» Work item: Exactly the lines from the line containing "Tap the first sweating grin emoji" through the last line of the entries below should appear in the answer, reproduced verbatim.

*** Block opens ***

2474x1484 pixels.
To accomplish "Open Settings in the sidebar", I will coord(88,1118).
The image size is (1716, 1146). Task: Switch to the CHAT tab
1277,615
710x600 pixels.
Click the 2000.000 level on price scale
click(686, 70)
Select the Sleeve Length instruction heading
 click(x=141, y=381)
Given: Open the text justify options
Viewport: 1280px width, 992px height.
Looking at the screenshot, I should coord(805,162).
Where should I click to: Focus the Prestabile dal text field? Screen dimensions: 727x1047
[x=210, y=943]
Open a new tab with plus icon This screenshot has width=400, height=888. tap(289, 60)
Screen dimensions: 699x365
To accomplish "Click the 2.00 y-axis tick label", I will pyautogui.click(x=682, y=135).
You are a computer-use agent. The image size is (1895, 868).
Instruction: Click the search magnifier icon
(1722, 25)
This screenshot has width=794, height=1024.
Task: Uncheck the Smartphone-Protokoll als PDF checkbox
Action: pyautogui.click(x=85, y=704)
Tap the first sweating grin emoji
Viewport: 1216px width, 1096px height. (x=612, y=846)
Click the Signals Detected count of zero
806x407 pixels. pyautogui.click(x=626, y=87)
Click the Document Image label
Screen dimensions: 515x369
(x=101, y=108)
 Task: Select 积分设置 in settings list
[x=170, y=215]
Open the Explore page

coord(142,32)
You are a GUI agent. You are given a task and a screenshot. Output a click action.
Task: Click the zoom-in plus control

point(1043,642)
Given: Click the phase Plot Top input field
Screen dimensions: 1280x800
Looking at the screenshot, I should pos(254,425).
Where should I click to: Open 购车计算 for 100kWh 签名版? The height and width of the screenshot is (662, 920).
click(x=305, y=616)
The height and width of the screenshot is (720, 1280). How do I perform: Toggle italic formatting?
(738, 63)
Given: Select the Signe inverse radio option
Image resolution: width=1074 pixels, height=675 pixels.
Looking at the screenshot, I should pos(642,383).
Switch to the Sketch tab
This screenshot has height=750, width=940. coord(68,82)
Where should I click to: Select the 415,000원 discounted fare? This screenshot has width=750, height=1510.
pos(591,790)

*** Block closes ***

» Finished task:
Tap the first sweating grin emoji
Viewport: 1216px width, 1096px height. (x=612, y=846)
Click the Signals Detected count of zero
806x407 pixels. pyautogui.click(x=626, y=87)
Click the Document Image label
Screen dimensions: 515x369
(x=101, y=108)
 Task: Select 积分设置 in settings list
[x=170, y=215]
Open the Explore page

coord(142,32)
You are a GUI agent. You are given a task and a screenshot. Output a click action.
Task: Click the zoom-in plus control

point(1043,642)
Given: Click the phase Plot Top input field
Screen dimensions: 1280x800
Looking at the screenshot, I should pos(254,425).
Where should I click to: Open 购车计算 for 100kWh 签名版? The height and width of the screenshot is (662, 920).
click(x=305, y=616)
The height and width of the screenshot is (720, 1280). How do I perform: Toggle italic formatting?
(738, 63)
Given: Select the Signe inverse radio option
Image resolution: width=1074 pixels, height=675 pixels.
Looking at the screenshot, I should pos(642,383).
Switch to the Sketch tab
This screenshot has height=750, width=940. coord(68,82)
Where should I click to: Select the 415,000원 discounted fare? This screenshot has width=750, height=1510.
pos(591,790)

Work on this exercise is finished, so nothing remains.